Find the line containing "Where should I click to: Click the playlist". Reproduce it and every line after it up to the end of the records, exactly as written.

[[ Dataset extract, beginning ]]

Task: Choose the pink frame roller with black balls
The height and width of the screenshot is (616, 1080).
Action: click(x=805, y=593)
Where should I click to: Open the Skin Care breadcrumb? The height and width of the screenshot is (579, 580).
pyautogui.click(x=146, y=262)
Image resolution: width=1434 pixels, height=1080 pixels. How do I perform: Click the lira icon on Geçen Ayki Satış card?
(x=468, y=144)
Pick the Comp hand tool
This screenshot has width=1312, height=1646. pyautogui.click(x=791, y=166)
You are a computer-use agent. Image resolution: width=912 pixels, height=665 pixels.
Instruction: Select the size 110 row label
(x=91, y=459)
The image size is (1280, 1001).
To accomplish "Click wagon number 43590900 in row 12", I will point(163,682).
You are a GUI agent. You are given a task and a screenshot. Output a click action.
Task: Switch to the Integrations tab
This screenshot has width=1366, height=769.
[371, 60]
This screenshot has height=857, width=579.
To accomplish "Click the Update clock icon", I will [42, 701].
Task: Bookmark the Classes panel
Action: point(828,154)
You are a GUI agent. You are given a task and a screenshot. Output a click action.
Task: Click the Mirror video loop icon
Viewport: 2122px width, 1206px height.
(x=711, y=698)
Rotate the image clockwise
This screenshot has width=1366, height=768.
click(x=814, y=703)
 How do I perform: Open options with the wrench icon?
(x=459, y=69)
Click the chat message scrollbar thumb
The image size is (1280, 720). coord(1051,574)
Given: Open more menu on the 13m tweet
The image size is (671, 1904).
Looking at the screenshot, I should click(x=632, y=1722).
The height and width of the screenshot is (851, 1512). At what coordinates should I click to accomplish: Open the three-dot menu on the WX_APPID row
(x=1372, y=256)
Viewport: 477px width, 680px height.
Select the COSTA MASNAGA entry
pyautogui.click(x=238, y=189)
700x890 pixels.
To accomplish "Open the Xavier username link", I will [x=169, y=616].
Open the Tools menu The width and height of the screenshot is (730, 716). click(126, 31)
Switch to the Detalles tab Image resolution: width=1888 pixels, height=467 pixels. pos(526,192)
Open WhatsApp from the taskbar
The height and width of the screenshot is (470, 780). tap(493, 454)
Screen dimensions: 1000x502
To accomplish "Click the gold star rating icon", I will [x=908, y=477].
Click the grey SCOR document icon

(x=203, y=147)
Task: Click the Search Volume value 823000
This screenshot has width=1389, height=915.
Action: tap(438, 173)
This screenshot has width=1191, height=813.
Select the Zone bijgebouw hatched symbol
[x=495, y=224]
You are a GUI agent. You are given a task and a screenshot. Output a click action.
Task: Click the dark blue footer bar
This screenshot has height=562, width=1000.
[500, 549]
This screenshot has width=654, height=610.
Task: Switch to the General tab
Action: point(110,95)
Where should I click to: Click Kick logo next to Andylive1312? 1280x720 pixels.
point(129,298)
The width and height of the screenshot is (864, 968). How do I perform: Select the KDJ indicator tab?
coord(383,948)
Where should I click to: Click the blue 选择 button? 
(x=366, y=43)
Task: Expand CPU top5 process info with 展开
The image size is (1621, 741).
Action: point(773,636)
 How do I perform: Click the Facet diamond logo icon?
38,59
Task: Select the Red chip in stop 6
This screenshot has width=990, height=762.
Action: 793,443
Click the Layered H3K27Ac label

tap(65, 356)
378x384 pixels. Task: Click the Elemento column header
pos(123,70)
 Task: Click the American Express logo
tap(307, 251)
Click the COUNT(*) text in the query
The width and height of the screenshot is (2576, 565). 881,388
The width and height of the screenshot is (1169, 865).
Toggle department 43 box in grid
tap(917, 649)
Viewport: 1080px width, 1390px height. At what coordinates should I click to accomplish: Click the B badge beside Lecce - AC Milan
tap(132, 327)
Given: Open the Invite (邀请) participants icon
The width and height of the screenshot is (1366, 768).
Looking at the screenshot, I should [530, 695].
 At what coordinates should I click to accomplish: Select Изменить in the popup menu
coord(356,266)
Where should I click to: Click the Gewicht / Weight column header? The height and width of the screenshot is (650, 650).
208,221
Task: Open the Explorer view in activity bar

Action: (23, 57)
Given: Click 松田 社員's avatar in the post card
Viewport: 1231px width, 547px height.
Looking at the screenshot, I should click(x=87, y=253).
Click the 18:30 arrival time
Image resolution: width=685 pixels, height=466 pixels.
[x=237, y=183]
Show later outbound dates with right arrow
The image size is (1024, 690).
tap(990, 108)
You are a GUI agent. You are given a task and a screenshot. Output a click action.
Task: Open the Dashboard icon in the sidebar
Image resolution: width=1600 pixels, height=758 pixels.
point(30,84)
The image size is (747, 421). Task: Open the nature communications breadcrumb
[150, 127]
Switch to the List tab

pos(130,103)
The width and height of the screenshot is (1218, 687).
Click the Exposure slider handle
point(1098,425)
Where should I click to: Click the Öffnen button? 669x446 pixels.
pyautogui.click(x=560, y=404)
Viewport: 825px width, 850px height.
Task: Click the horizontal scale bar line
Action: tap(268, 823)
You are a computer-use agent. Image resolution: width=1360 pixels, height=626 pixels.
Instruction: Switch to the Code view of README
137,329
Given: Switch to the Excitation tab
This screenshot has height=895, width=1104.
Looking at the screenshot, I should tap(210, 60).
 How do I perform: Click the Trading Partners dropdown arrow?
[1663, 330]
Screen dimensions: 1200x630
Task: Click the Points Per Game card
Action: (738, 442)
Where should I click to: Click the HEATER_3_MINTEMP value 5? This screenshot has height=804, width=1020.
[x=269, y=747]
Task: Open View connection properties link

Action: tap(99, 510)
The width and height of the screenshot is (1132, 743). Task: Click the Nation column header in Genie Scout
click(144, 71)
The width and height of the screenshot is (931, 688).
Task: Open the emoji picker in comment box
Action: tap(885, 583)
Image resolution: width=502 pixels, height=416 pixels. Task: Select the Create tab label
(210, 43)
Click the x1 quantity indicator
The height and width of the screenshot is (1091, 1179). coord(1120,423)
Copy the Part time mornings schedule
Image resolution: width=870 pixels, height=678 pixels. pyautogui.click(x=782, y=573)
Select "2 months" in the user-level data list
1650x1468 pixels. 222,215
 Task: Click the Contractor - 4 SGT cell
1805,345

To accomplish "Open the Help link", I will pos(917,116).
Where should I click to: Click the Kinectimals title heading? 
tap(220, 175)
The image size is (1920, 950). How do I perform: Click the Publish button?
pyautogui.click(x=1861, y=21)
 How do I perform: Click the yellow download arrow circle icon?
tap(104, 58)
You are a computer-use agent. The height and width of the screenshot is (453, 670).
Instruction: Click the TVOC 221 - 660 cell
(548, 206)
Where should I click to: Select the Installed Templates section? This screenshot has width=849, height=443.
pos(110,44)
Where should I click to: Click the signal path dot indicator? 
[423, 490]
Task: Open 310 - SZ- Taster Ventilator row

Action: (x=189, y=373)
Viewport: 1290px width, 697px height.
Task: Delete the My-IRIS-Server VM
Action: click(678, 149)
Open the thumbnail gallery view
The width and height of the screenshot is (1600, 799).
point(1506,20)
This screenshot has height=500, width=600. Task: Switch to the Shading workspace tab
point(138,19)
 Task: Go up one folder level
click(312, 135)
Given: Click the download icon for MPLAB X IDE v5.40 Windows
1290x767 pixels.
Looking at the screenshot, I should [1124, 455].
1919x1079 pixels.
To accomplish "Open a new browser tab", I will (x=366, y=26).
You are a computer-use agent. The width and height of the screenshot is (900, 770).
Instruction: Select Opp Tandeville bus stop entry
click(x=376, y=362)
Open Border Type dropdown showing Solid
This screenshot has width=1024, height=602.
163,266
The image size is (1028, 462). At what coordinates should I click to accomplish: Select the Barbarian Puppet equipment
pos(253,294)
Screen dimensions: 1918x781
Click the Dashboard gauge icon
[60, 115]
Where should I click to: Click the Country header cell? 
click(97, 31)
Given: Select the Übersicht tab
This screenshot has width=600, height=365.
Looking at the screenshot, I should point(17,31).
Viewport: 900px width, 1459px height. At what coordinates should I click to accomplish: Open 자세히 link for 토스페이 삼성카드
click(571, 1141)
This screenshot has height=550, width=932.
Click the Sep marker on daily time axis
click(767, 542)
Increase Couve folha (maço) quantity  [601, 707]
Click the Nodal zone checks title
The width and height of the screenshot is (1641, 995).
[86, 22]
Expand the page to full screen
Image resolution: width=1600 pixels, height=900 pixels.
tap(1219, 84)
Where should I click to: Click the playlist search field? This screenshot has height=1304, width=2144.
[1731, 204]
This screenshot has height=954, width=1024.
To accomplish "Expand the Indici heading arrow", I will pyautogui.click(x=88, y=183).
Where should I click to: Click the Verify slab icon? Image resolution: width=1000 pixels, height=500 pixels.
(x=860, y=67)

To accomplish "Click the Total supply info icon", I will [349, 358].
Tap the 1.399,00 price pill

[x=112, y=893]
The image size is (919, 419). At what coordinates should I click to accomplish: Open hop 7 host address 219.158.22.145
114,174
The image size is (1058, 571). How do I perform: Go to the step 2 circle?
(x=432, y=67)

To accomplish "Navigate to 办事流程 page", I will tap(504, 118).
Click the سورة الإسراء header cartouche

[[ Dataset extract, end ]]

■ **Output**
Where should I click to: Click the playlist search field? This screenshot has height=1304, width=2144.
[1731, 204]
This screenshot has height=954, width=1024.
To accomplish "Expand the Indici heading arrow", I will pyautogui.click(x=88, y=183).
Where should I click to: Click the Verify slab icon? Image resolution: width=1000 pixels, height=500 pixels.
(x=860, y=67)

To accomplish "Click the Total supply info icon", I will [349, 358].
Tap the 1.399,00 price pill

[x=112, y=893]
The image size is (919, 419). At what coordinates should I click to accomplish: Open hop 7 host address 219.158.22.145
114,174
The image size is (1058, 571). How do I perform: Go to the step 2 circle?
(x=432, y=67)

To accomplish "Navigate to 办事流程 page", I will tap(504, 118).
Click the سورة الإسراء header cartouche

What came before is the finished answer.